[Data]:
*** Begin section ***

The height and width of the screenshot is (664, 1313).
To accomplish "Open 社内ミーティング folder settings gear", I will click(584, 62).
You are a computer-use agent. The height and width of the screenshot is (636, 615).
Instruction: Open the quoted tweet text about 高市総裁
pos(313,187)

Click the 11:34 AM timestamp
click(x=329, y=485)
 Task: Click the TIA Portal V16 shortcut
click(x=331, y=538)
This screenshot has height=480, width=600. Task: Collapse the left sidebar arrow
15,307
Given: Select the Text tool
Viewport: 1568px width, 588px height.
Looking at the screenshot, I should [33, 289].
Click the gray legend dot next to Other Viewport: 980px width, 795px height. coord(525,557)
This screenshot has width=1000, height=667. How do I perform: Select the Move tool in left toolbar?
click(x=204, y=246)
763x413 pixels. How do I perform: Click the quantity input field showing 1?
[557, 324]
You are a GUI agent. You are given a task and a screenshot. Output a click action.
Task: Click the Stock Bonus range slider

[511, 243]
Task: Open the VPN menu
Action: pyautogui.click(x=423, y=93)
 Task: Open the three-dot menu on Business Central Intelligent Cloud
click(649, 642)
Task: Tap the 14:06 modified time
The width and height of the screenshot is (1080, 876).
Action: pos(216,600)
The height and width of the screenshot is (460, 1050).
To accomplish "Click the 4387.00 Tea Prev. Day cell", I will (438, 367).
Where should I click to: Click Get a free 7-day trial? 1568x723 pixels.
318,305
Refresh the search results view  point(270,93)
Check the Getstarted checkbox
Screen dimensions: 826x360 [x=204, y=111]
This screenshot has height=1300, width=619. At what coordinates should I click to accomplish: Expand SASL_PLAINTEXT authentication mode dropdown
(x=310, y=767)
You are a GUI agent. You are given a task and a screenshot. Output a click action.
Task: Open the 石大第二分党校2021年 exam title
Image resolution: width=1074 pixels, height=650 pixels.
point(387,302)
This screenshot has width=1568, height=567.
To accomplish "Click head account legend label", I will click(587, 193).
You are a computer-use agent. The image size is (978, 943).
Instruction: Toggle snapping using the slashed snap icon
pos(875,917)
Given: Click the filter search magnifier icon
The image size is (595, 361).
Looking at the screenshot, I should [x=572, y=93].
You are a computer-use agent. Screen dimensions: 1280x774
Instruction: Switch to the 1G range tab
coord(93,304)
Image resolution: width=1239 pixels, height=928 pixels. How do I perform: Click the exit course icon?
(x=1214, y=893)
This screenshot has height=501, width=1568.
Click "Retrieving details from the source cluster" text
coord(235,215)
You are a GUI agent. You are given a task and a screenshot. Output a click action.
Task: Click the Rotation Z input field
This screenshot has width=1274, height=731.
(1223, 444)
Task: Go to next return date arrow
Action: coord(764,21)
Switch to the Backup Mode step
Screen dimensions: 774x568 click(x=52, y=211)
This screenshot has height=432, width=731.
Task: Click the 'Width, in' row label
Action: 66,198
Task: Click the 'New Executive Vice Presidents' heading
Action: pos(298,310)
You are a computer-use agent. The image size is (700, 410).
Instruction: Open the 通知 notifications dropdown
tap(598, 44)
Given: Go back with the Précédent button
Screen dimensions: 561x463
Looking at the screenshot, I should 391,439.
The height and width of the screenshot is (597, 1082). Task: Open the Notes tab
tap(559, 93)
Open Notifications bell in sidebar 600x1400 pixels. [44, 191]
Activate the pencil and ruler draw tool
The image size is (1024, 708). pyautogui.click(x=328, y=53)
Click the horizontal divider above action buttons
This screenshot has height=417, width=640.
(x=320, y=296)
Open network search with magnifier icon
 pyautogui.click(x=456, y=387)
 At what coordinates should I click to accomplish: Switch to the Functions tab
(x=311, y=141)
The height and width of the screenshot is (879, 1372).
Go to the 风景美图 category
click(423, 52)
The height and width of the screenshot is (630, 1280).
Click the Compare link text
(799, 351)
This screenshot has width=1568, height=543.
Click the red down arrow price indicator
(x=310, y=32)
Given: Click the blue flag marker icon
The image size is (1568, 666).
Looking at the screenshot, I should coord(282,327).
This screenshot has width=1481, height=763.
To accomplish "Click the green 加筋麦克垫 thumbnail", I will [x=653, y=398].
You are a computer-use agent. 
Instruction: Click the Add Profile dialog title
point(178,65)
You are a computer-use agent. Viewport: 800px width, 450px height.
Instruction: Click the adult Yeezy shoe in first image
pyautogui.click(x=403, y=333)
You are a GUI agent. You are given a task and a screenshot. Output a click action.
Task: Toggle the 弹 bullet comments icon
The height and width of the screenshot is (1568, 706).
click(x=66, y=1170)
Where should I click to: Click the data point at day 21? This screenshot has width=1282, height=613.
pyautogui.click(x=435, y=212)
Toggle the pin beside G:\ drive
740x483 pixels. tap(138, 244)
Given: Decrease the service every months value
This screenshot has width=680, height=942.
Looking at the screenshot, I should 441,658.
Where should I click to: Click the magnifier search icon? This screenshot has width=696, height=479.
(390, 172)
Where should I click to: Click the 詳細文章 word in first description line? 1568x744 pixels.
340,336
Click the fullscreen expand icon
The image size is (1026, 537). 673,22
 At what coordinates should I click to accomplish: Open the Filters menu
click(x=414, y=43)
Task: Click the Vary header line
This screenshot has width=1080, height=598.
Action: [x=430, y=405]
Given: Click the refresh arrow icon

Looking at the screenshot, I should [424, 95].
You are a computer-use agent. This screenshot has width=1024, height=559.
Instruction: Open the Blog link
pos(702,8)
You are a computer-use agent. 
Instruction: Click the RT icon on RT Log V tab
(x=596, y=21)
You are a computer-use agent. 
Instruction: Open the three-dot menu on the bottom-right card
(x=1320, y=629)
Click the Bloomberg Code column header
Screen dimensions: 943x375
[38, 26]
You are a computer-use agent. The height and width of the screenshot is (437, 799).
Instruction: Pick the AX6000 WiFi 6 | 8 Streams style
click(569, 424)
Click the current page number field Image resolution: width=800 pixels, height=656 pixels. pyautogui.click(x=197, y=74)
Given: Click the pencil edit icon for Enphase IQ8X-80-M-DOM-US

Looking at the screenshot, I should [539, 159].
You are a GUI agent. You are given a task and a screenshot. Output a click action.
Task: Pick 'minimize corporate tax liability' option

*** End section ***

[Exercise goal]: Would you print, exactly as written, every line above from the one holding "Given: Decrease the" through the one holding "Click the current", with both included and no other lines?

[Exercise answer]:
Given: Decrease the service every months value
This screenshot has width=680, height=942.
Looking at the screenshot, I should 441,658.
Where should I click to: Click the magnifier search icon? This screenshot has width=696, height=479.
(390, 172)
Where should I click to: Click the 詳細文章 word in first description line? 1568x744 pixels.
340,336
Click the fullscreen expand icon
The image size is (1026, 537). 673,22
 At what coordinates should I click to accomplish: Open the Filters menu
click(x=414, y=43)
Task: Click the Vary header line
This screenshot has width=1080, height=598.
Action: [x=430, y=405]
Given: Click the refresh arrow icon

Looking at the screenshot, I should [424, 95].
You are a computer-use agent. This screenshot has width=1024, height=559.
Instruction: Open the Blog link
pos(702,8)
You are a computer-use agent. 
Instruction: Click the RT icon on RT Log V tab
(x=596, y=21)
You are a computer-use agent. 
Instruction: Open the three-dot menu on the bottom-right card
(x=1320, y=629)
Click the Bloomberg Code column header
Screen dimensions: 943x375
[38, 26]
You are a computer-use agent. The height and width of the screenshot is (437, 799).
Instruction: Pick the AX6000 WiFi 6 | 8 Streams style
click(569, 424)
Click the current page number field Image resolution: width=800 pixels, height=656 pixels. pyautogui.click(x=197, y=74)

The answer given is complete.